-- begin Input material --

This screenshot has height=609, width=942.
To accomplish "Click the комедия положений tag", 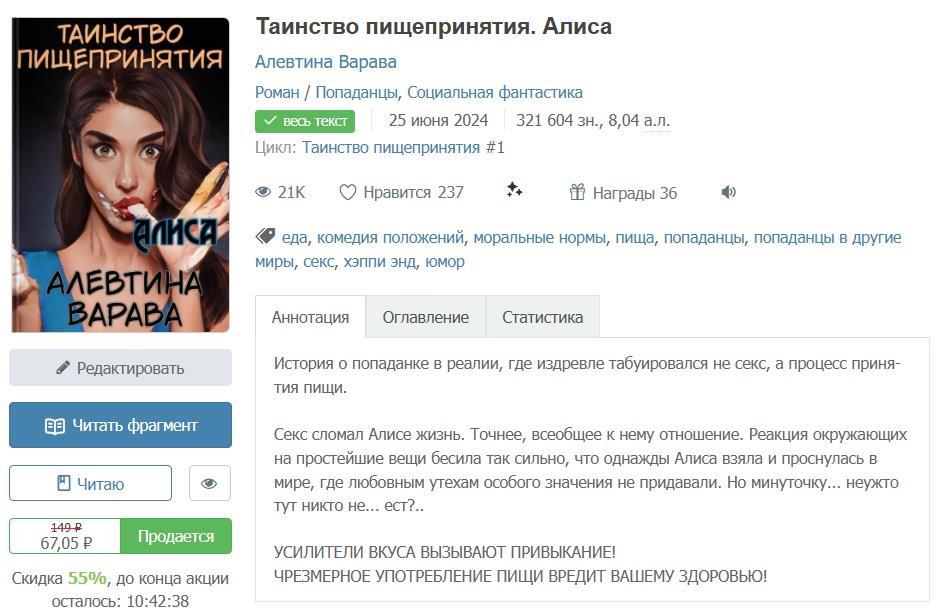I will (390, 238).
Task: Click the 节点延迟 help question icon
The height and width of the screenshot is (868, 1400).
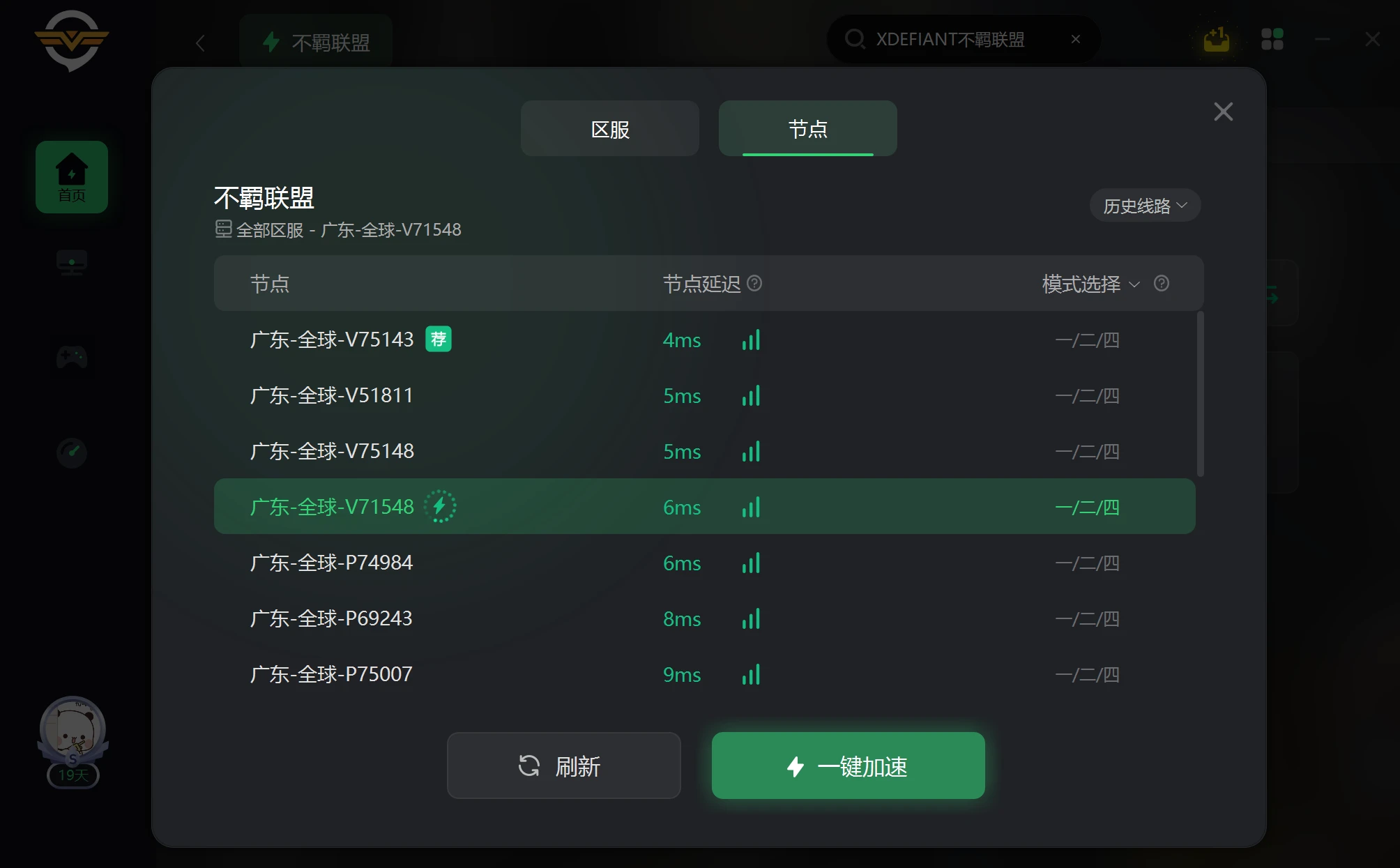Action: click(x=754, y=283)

-- end Input material --
-- begin Input material --

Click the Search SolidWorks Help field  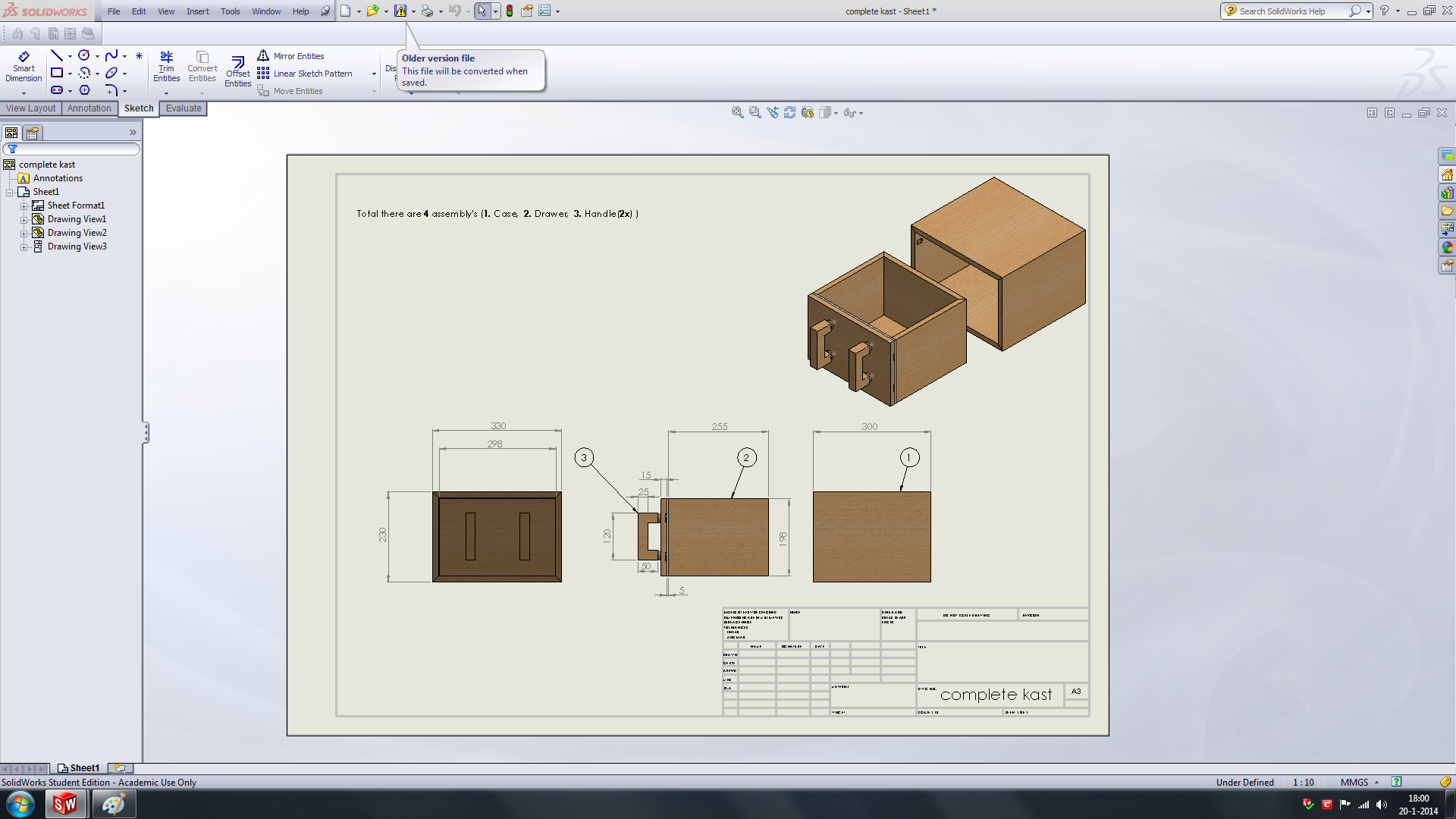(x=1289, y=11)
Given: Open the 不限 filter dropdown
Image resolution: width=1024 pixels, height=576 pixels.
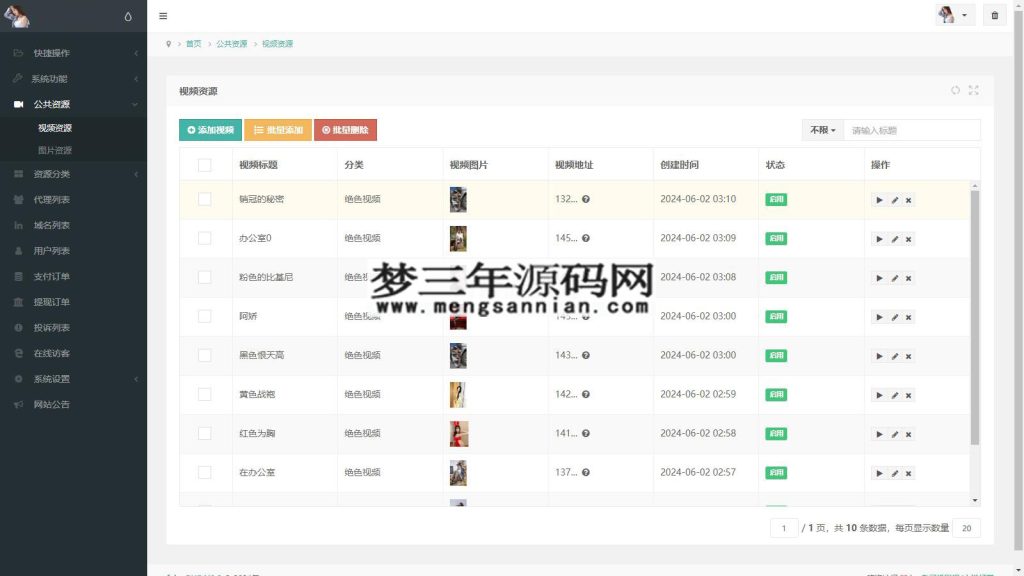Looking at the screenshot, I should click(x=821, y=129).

-- end Input material --
-- begin Input material --

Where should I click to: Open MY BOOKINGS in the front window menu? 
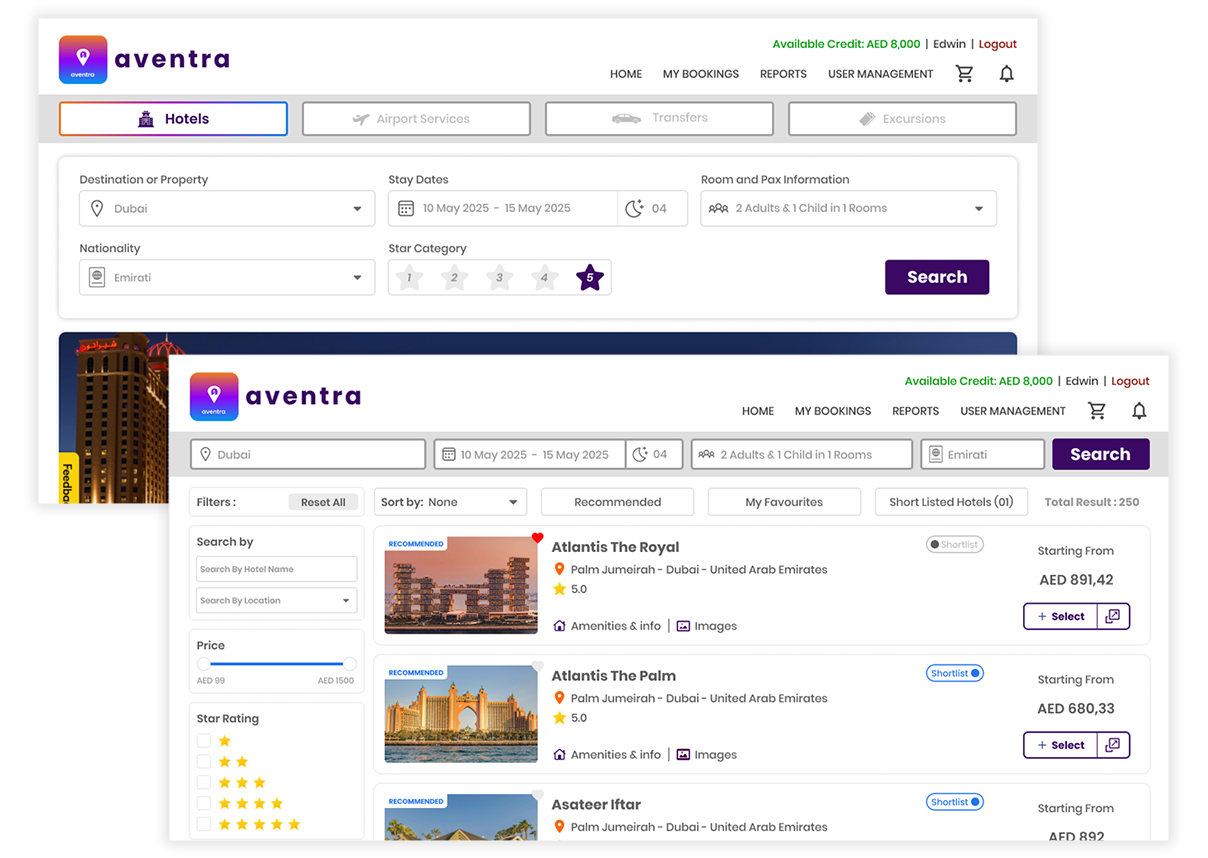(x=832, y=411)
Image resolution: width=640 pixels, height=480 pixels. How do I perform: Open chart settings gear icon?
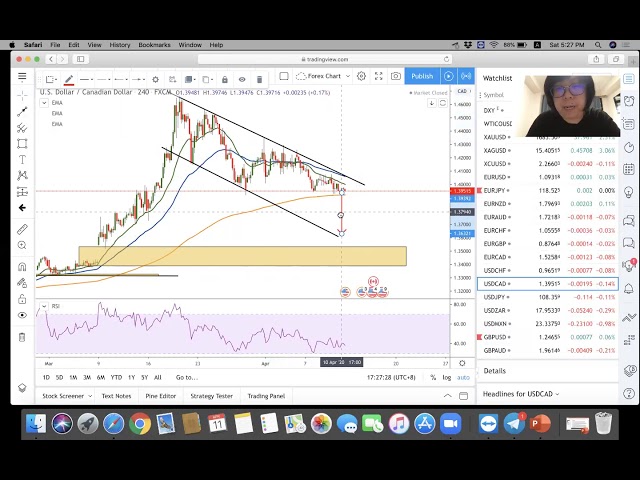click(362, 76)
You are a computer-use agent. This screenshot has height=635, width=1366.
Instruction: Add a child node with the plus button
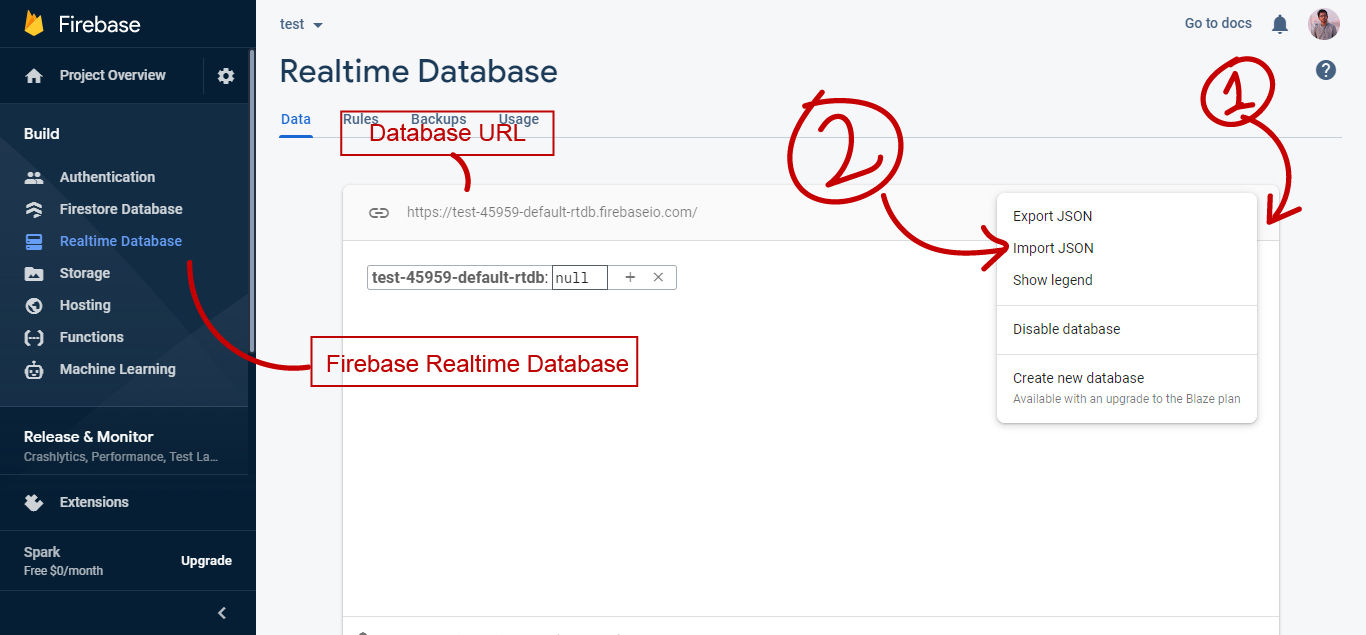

-- end Input material --

Please give the number of lines in the records that contain the string "resolution", matching case exactly. Reply with the number only.

2